3 - A comissão instaladora pode delegar em qualquer dos seus membros o exercício dos seus poderes ou a prática de actos da sua competência.
Artigo 21.ºRevogado

Competências do presidente da comissão instaladora

1 -Compete ao presidente da comissão instaladora:
a)Cumprir e fazer cumprir as deliberações da comissão instaladora;
b)Representar a Escola perante quaisquer entidades públicas ou privadas, em Portugal ou em Moçambique;
c)Exercer o poder hierárquico, designadamente em matéria disciplinar, em relação ao pessoal docente e não docente;
d)Exercer o poder disciplinar em relação aos alunos;
e)Proceder à avaliação do pessoal docente e não docente;
f)Convocar e dirigir as reuniões da comissão instaladora.
2 -O presidente pode delegar em qualquer dos vogais da comissão instaladora a competência para a prática de actos previstos no número anterior, com excepção dos previstos nas alíneas a), b) e f).

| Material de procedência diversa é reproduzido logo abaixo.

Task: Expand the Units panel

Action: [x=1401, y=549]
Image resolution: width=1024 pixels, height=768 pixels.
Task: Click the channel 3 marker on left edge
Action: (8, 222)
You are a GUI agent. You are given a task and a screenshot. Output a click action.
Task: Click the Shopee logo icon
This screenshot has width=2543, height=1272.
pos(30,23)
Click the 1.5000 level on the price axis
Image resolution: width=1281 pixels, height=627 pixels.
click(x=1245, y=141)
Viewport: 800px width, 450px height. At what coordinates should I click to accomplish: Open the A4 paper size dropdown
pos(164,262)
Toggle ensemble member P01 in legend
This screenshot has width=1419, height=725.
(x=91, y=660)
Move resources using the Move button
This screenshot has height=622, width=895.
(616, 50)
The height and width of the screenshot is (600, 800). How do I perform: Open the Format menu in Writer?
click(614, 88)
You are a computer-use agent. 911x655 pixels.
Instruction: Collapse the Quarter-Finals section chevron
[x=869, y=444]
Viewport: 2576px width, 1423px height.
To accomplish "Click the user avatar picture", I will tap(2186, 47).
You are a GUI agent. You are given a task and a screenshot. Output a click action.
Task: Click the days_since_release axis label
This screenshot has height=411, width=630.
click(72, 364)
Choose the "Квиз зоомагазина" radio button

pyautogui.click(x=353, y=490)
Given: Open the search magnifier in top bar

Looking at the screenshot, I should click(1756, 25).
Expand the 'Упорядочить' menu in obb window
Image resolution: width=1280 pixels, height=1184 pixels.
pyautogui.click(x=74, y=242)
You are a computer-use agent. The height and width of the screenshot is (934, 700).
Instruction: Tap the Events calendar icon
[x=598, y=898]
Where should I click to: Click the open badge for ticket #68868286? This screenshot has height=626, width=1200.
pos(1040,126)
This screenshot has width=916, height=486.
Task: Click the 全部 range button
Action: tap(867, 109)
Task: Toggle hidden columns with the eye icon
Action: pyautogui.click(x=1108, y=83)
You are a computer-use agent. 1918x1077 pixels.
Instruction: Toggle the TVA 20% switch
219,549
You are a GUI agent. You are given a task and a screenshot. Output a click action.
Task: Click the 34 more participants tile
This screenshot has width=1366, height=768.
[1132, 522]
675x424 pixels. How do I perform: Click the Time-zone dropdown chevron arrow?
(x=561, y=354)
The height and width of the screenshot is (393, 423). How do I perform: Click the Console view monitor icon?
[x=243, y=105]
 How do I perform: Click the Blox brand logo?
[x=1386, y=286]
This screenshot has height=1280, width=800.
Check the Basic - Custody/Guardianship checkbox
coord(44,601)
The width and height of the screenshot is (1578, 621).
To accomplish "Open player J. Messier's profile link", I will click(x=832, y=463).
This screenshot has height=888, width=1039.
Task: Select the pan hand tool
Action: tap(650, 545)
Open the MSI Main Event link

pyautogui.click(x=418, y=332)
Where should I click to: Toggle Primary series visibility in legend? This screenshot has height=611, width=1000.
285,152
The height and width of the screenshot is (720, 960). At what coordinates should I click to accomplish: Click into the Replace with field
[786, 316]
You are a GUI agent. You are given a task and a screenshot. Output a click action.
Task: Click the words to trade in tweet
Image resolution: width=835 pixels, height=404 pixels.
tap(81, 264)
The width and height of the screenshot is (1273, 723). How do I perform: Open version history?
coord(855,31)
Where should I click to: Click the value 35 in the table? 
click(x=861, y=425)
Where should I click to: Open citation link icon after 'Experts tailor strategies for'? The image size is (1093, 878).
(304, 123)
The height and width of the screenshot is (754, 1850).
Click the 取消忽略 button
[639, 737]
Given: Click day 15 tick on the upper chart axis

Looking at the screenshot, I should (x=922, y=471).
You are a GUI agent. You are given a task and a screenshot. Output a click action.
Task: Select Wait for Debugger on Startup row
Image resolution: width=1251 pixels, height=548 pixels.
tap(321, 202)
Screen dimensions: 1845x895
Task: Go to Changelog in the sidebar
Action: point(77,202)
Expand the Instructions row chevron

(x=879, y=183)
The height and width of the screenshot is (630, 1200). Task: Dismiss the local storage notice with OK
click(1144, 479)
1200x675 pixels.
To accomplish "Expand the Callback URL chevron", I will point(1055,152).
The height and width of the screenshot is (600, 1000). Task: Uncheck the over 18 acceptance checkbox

Capítulo VI - Disposições finais

Avaliação

1 - É aplicável à Escola o sistema de avaliação da educação e do ensino não superior constante da Lei n.º 31/2002, de 20 de Dezembro.
2 - É aplicável ao pessoal docente em exercício de funções na Escola o regime de avaliação de desempenho constante do Estatuto da Carreira Docente e dos Decretos Regulamentares n.os 2/2008, de 10 de Janeiro, e 11/2008, de 23 de Maio.
3 - As adaptações que se mostrem necessárias efectuar ao regime previsto no número anterior em função da especificidade da Escola são aprovadas por decreto regulamentar.

Propinas e outros valores

O montante do valor das propinas, bem como dos serviços prestados, é aprovado pelo membro do Governo que tenha a responsabilidade pelas escolas portuguesas no estrangeiro, sob proposta da direcção.